Task goal. Scan the data below for the string "will". Show every line where it turns up.

Material shown START

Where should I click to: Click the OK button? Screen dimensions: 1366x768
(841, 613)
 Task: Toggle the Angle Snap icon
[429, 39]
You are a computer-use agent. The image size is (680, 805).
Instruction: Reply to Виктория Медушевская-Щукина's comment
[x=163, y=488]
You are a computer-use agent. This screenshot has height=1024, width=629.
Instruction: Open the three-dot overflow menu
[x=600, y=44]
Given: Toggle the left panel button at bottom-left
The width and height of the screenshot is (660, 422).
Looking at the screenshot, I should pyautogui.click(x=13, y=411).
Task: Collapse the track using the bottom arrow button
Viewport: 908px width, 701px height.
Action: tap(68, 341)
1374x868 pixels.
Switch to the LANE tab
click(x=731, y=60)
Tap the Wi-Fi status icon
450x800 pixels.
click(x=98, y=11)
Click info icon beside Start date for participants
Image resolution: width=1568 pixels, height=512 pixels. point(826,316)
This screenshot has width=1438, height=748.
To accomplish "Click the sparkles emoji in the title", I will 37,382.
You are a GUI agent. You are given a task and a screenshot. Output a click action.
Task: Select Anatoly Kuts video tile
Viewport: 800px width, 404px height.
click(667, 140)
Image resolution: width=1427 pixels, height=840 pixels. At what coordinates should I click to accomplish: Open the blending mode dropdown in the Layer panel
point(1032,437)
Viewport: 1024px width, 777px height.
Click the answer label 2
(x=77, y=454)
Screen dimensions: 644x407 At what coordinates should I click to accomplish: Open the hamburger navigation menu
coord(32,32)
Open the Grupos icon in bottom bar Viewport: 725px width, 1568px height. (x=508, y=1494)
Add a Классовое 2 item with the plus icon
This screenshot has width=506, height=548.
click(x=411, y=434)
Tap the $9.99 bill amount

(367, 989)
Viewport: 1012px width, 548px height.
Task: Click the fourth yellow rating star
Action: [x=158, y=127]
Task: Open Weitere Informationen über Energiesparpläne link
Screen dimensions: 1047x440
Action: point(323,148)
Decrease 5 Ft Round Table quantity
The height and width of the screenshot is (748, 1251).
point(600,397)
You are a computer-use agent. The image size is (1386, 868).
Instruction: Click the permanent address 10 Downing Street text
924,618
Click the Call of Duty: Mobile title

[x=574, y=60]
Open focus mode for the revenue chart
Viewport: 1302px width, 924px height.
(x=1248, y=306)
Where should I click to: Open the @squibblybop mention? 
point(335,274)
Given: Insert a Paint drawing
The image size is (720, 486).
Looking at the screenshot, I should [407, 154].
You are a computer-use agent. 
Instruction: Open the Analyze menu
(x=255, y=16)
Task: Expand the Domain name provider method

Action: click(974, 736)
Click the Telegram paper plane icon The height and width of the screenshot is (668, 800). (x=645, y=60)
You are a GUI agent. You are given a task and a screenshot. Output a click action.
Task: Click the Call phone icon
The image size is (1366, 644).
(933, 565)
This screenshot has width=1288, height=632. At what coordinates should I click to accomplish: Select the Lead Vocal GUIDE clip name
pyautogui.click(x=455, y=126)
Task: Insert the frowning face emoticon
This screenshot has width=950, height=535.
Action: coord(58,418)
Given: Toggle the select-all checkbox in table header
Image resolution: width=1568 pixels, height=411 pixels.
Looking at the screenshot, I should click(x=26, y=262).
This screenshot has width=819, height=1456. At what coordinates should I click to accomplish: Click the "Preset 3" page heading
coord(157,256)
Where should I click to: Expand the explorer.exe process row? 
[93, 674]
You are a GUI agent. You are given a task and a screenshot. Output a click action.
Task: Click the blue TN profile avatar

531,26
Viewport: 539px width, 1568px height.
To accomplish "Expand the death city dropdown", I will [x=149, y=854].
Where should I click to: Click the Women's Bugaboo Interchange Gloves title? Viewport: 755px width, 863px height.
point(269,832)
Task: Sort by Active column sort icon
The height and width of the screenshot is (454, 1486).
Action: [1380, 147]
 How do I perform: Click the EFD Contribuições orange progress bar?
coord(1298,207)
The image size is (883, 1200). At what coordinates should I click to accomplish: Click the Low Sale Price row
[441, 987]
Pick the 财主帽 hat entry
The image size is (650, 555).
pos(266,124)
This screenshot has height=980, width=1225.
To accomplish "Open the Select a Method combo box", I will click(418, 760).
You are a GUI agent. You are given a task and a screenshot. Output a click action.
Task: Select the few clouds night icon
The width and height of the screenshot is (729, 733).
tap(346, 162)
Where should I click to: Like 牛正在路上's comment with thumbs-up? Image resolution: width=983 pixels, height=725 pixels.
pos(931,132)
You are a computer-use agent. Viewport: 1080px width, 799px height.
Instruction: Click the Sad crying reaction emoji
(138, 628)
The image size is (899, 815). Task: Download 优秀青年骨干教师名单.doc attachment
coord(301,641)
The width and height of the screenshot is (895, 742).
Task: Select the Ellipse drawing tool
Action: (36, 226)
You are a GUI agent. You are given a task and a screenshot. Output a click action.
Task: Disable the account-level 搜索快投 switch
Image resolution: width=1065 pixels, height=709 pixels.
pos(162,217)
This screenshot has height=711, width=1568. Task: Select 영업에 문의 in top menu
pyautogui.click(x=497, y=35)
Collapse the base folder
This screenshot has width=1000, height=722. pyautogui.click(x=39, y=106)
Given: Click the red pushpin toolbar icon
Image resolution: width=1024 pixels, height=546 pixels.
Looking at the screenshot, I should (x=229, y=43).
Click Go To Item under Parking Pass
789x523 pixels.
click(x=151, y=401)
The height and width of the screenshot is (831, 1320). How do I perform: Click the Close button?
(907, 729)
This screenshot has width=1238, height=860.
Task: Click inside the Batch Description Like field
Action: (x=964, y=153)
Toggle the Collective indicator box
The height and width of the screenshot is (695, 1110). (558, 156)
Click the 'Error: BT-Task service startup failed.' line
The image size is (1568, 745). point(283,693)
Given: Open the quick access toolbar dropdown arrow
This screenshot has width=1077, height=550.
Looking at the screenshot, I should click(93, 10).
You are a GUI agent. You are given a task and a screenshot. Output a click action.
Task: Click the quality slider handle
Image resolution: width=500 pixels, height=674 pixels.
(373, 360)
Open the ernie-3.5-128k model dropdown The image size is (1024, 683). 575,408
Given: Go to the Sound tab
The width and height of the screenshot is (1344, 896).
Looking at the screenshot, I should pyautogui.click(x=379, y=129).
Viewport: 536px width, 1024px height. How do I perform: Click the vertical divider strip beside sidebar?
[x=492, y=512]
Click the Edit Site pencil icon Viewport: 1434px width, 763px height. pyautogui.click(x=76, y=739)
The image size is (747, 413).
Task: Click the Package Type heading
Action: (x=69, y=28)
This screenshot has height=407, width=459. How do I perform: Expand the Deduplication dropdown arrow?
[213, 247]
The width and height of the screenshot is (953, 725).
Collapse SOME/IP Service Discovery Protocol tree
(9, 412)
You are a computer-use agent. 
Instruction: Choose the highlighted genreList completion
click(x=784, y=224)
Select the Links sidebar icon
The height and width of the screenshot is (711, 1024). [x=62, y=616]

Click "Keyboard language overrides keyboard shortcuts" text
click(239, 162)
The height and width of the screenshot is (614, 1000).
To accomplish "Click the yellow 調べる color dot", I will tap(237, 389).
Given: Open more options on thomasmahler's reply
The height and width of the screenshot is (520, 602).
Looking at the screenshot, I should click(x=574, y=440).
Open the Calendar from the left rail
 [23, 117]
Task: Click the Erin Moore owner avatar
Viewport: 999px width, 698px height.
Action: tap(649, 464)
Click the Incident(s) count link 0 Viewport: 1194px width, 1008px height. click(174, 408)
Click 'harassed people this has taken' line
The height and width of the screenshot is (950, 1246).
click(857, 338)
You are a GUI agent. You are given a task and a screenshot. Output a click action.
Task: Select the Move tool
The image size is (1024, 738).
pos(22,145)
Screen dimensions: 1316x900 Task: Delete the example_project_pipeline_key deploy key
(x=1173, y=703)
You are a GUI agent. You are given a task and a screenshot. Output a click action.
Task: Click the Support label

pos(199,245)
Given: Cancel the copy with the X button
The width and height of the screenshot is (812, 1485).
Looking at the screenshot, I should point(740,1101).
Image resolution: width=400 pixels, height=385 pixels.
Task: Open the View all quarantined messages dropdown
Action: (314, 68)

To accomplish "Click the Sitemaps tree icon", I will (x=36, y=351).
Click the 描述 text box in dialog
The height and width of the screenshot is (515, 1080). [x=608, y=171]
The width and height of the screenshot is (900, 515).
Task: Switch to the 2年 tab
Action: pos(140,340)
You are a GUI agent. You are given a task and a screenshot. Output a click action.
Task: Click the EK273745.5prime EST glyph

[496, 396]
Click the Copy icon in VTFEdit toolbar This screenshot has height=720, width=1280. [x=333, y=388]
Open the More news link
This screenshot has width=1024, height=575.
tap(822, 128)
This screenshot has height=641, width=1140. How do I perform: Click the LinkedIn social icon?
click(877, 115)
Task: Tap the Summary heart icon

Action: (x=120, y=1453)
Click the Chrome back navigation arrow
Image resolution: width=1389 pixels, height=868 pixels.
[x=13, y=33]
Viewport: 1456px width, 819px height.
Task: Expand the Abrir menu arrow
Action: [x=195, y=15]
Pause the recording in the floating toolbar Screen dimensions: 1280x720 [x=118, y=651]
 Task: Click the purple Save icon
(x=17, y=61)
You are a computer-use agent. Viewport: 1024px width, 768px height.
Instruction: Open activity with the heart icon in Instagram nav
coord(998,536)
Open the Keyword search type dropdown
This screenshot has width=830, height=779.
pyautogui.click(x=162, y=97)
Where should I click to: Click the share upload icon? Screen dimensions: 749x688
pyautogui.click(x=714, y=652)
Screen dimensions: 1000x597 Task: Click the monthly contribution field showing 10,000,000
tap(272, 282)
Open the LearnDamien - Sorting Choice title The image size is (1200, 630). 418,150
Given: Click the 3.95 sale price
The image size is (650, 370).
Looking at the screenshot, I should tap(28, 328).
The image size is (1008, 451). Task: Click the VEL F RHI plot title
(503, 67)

Material shown END

Exercise output.
To accomplish "Click the sparkles emoji in the title", I will 37,382.
To accomplish "Expand the death city dropdown", I will [x=149, y=854].
To accomplish "Open the Select a Method combo box", I will click(418, 760).
To accomplish "Click the yellow 調べる color dot", I will tap(237, 389).
To accomplish "Click the Sitemaps tree icon", I will (x=36, y=351).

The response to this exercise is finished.